* Data under study:
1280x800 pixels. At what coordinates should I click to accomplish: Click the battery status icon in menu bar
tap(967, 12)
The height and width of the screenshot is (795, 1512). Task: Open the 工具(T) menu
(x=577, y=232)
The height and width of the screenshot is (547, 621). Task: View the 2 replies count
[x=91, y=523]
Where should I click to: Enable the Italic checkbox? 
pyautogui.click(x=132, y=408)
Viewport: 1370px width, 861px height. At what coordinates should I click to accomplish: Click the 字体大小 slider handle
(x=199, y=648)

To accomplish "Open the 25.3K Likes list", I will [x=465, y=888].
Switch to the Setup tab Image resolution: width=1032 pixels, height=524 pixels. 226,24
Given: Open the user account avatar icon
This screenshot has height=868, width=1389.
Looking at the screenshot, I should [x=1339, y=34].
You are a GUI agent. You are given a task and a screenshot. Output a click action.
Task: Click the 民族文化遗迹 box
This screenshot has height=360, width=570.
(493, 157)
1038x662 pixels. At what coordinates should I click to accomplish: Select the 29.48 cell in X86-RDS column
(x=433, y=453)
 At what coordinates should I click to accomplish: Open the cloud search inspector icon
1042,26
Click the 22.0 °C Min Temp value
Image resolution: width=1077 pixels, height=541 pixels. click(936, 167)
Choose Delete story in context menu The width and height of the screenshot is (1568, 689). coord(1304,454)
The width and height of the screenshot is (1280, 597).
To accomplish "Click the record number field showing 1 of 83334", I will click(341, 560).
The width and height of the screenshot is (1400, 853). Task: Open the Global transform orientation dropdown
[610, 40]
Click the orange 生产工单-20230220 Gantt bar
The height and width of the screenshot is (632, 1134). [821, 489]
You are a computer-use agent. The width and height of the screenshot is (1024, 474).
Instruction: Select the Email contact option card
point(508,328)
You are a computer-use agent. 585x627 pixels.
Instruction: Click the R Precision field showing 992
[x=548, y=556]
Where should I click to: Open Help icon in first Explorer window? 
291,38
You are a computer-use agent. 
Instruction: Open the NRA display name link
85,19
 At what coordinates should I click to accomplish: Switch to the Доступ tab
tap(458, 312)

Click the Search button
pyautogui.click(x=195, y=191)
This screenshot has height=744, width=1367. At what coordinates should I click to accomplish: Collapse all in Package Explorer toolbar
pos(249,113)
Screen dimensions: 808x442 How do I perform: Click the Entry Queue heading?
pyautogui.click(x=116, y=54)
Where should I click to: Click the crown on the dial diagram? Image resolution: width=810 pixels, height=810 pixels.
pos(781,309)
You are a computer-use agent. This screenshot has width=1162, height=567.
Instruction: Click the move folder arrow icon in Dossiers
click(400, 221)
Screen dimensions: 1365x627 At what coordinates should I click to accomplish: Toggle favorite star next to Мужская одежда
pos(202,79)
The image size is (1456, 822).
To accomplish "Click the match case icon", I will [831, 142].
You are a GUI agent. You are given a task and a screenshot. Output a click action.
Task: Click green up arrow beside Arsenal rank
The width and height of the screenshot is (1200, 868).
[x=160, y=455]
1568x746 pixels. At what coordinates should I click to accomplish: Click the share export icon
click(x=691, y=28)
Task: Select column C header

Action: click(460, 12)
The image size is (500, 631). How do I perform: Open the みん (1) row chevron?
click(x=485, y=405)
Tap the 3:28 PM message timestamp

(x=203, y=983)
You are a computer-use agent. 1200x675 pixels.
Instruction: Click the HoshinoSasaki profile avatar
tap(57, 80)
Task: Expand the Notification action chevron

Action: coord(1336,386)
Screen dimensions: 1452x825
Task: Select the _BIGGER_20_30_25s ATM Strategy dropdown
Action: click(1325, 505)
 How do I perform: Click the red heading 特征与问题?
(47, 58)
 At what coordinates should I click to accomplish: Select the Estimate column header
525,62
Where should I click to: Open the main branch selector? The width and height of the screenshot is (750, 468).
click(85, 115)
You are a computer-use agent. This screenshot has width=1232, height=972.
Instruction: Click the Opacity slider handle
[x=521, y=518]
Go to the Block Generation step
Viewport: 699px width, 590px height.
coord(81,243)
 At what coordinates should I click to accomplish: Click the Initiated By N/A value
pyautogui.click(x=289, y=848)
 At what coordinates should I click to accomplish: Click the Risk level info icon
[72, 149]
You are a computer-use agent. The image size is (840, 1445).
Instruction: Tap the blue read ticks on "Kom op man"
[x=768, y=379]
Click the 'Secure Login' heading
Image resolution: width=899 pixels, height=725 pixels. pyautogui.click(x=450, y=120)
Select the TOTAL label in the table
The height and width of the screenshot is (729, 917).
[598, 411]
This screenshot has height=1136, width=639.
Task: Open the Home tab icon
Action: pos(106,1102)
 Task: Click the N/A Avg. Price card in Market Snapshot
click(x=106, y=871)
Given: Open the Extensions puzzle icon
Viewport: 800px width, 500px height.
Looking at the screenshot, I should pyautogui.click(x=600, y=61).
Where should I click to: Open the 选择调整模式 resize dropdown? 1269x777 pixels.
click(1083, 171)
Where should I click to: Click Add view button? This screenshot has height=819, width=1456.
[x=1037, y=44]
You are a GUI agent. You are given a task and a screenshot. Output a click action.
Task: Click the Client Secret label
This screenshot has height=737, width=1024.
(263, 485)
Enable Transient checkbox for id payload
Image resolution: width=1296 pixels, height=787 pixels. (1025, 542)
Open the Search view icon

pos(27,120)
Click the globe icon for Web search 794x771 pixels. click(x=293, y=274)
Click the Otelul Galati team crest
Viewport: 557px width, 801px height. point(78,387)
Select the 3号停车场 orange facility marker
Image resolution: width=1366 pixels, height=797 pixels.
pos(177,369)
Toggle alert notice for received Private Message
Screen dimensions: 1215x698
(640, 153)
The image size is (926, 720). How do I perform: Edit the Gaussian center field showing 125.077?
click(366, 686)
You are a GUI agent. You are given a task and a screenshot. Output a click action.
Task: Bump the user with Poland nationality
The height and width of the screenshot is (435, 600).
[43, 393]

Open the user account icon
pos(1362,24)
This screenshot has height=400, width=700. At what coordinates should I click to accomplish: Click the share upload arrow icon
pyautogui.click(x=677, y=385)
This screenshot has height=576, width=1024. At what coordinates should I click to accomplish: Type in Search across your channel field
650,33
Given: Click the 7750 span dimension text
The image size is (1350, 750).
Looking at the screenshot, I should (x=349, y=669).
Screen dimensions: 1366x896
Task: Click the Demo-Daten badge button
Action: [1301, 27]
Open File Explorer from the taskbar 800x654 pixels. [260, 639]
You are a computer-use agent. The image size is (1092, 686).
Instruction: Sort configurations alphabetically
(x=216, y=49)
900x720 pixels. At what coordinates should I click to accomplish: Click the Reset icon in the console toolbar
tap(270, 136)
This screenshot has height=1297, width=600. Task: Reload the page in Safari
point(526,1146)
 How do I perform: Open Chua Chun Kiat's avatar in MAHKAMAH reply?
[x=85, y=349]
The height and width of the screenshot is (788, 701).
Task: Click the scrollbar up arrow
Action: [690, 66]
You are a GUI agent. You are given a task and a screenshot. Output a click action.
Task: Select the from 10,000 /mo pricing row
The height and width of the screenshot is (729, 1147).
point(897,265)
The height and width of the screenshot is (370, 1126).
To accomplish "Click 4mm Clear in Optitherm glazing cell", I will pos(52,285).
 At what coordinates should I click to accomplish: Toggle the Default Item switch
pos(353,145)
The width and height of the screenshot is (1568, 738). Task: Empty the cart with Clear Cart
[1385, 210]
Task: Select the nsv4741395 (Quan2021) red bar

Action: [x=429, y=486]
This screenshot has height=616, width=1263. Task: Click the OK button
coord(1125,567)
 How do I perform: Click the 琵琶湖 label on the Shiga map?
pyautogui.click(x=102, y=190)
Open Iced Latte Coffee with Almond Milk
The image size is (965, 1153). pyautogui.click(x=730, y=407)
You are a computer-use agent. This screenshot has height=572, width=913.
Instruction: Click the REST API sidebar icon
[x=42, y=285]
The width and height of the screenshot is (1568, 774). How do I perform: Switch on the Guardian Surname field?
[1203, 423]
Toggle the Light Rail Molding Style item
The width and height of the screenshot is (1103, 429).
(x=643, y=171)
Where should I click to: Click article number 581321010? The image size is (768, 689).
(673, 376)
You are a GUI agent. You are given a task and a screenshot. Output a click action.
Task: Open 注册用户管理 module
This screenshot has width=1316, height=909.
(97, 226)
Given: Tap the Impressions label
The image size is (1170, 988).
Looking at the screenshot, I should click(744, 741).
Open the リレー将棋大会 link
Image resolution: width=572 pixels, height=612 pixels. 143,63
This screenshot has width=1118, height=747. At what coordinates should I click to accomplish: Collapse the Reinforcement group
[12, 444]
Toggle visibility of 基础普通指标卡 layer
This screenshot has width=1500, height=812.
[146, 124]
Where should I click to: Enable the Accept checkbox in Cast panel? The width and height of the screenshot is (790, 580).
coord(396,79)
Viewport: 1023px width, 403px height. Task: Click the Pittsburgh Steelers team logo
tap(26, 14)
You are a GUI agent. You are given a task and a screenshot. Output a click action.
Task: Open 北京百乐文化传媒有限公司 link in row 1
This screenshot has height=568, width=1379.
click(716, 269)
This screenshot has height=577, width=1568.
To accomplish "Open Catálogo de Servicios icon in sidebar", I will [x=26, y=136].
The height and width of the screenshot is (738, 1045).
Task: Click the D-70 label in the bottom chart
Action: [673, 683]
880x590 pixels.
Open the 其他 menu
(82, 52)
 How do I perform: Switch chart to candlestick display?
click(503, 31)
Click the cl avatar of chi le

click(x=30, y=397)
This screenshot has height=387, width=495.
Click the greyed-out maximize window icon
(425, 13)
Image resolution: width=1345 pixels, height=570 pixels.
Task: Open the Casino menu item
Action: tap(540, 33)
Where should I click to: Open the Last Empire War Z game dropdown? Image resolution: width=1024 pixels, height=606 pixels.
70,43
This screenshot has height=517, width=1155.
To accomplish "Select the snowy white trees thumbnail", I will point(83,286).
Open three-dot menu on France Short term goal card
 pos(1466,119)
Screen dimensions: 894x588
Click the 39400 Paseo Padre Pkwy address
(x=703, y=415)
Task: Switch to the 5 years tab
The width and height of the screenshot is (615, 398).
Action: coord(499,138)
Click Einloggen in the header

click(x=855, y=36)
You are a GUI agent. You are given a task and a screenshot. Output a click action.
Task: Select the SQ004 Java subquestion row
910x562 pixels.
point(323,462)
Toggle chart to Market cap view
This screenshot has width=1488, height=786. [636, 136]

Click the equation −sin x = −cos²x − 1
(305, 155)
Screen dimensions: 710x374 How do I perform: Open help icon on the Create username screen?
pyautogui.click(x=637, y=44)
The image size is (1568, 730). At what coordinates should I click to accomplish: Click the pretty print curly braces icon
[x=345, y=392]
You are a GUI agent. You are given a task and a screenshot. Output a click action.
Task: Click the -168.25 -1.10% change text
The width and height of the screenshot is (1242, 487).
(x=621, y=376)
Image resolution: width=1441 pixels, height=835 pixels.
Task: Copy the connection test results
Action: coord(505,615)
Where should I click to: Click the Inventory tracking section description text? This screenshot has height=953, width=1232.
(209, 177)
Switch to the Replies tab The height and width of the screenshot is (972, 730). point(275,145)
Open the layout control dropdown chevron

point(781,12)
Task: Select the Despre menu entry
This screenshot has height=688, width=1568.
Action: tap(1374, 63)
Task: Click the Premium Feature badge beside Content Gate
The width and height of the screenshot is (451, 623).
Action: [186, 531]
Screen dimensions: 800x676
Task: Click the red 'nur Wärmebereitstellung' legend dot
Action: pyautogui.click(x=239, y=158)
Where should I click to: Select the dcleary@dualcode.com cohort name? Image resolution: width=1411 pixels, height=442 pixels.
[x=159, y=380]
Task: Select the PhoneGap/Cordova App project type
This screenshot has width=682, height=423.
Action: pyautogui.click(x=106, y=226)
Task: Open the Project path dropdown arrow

* Directions for this task:
Check each line of the listing for "beside", and copy the ones that hold it.

* Task answer:
Task: Click green up arrow beside Arsenal rank
Task: Click the Premium Feature badge beside Content Gate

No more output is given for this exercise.